In determining whether the two plaintiffs PSRs were owed overtime wages or if they should be classified as “outside salesmen,” the U.S. Supreme Court agreed with the Ninth Circuit holding that pharmaceutical sales representative are overtime-exempt outside salesmen. In doing so, Justice Alito noted that the FLSA broadly defines “sale” to include “… any sale, exchange, contract to sell, consignment for sale, shipment for sale or other disposition,” where the “catchall phrase ‘other disposition’ is most reasonably interpreted as including those arrangements that are tantamount, in a particular industry, to a paradigmatic sale of a commodity.” Therefore, even though the physicians do not actually purchase prescription drugs from the PSRs, their efforts to persuade physicians to prescribe their company’s drugs met this standard.

USCIS Announces Employers Must Continue to Use the Current Form I-9 for Employment Eligibility Verification

On Aug. 13, 2012, the U.S. Citizenship and Immigration Services (USCIS) announced that until further notice, employers should continue using the Form I-9 currently available on the forms section of http://www.uscis.gov, despite the OMB expiration date of Aug. 31, 2012, which is located in the upper right-hand corner on the form. In March 2012, the USCIS published a proposed new form and requested public comments, but has not published the revisions yet. In general, employers must complete Form I-9 no later than the first day of employment for all newly-hired employees to verify their identity and authorization to work in theUnited States.

Department of Labor Wants Every Employee to know their FMLA Rights

On June 21, 2012, the U.S. Department of Labor (“DOL”) issued a 16-page Family and Medical Leave Act (“FMLA”) guide entitled, “Need Time? The Employee’s Guide to the Family and Medical Leave Act.” According to the press release, the guide is “designed to answer questions such as who can take qualifying leave and what protections the law provides.”

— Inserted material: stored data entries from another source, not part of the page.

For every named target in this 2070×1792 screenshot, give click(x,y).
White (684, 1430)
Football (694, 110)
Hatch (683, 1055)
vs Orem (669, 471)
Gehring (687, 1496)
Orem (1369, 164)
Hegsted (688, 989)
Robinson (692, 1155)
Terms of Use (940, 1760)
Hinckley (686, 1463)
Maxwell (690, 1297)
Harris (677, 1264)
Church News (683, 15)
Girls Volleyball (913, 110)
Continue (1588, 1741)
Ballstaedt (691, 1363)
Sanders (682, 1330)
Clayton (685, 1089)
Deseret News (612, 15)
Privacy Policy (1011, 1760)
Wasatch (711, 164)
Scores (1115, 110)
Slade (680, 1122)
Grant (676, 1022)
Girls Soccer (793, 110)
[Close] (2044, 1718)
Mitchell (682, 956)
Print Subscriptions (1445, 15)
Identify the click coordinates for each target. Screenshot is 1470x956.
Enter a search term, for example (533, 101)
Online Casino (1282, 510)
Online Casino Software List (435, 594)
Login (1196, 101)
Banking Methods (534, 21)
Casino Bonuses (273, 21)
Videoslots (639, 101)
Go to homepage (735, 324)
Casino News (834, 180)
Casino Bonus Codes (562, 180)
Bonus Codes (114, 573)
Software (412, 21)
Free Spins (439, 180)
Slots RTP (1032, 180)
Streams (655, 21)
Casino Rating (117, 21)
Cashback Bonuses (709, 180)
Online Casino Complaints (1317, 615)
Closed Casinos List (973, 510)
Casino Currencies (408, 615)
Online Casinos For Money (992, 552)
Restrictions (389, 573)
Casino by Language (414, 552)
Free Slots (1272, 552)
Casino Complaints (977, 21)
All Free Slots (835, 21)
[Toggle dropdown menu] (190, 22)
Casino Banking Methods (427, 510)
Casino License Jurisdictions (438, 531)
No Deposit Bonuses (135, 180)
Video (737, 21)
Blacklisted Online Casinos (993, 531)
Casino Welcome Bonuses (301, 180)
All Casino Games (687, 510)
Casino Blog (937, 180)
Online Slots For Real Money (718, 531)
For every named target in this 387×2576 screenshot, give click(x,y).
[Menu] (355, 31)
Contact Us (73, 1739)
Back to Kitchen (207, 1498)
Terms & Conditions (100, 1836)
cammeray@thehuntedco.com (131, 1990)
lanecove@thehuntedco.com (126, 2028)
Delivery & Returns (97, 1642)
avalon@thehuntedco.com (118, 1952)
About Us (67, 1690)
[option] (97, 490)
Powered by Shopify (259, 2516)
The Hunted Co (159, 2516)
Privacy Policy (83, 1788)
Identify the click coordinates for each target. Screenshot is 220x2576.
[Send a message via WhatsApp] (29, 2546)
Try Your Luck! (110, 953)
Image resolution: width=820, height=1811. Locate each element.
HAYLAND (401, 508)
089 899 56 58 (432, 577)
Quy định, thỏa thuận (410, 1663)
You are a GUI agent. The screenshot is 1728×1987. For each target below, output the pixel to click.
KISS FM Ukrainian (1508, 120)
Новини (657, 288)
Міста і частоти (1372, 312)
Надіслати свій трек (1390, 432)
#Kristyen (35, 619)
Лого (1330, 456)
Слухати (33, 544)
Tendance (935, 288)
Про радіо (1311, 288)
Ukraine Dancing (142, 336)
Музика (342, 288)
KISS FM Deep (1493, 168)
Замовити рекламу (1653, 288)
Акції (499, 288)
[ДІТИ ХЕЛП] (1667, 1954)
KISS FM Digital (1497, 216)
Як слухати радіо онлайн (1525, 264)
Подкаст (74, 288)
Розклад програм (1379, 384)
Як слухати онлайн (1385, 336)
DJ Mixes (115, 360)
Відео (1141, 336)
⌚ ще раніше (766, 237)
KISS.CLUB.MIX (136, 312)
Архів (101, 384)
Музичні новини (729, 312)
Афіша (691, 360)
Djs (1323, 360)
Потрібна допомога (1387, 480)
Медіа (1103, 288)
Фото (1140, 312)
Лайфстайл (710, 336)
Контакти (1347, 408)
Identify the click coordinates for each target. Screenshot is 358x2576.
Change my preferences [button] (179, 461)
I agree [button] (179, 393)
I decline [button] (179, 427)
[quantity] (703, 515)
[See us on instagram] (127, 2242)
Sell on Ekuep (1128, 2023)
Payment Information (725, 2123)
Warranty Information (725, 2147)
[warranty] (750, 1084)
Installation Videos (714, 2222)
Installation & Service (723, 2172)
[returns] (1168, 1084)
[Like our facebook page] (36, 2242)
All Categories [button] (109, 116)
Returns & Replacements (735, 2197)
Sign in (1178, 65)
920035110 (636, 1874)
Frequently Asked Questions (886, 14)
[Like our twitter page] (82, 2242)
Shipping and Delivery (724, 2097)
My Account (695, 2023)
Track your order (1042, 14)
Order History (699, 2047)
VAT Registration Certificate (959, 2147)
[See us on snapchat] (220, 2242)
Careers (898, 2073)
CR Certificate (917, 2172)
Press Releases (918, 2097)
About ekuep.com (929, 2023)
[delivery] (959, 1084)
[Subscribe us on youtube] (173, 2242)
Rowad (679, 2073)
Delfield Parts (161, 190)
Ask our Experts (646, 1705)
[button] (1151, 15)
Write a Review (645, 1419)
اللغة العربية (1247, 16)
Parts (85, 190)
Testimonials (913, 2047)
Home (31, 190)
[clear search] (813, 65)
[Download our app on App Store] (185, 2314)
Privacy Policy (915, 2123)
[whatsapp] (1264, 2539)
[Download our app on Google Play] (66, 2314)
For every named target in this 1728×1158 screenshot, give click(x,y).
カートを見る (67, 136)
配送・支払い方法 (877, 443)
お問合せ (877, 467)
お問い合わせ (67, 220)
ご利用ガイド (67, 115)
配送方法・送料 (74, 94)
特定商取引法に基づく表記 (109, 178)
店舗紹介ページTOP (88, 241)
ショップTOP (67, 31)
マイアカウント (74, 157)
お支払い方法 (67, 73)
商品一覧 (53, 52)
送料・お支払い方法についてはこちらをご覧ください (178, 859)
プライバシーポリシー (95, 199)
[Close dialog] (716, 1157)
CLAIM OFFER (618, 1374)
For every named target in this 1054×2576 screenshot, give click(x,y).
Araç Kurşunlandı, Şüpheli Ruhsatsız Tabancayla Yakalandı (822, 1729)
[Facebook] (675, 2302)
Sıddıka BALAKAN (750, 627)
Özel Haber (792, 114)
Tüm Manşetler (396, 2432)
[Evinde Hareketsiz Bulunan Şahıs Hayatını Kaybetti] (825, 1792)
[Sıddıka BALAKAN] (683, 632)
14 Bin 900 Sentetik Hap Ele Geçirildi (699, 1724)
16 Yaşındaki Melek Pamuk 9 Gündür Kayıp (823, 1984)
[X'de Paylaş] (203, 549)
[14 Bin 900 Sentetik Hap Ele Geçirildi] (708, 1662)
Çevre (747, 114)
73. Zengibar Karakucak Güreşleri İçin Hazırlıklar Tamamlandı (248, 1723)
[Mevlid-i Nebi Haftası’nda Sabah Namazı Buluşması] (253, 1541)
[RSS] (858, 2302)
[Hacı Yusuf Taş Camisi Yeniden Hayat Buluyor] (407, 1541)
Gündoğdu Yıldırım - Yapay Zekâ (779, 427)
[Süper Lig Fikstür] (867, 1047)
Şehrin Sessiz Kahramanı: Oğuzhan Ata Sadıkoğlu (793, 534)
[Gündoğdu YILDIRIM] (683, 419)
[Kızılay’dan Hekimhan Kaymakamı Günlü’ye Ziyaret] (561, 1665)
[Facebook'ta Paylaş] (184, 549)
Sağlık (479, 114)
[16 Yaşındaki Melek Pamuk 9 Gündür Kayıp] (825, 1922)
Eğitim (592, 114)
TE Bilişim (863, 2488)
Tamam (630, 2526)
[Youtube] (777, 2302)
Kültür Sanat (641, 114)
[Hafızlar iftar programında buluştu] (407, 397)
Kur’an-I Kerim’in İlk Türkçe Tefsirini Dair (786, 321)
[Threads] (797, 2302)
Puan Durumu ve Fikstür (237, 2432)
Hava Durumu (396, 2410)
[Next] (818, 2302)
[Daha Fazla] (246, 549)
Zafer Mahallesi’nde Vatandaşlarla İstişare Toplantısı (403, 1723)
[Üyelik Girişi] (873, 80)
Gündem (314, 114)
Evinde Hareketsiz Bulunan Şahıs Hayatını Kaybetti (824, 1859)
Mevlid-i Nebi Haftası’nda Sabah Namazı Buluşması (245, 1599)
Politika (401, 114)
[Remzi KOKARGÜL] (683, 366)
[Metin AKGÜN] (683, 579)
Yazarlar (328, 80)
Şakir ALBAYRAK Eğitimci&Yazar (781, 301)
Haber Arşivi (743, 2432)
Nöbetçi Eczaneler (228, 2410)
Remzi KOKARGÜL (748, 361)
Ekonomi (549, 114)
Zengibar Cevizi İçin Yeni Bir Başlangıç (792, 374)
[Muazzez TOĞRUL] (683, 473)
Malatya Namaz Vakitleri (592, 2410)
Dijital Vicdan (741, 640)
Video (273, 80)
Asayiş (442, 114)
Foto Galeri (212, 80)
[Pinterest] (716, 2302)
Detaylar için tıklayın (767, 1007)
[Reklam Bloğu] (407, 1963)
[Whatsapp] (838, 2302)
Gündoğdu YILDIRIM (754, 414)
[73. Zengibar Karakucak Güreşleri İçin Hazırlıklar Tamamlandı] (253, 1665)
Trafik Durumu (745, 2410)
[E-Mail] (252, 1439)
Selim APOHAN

As stated by the DOL, the “FMLA currently provides eligible employees of covered employers 12 workweeks of unpaid, job-protected leave in a 12-month period: for the birth and care of a newborn child of the employee; for the placement with the employee of a son or daughter for adoption or foster care; to care for a spouse, son, daughter or parent with a serious health condition; for a serious health condition that makes the employee unable to perform the essential functions of his or her job; and for qualifying exigencies arising out of the fact that the employee’s spouse, son, daughter or parent is a covered military member on ‘active duty.’ Up to 26 workweeks of leave may be taken during a single 12-month period to care for a covered service member with a serious injury or illness if the eligible employee is the service member’s spouse, son, daughter, parent or next of kin (military caregiver leave).”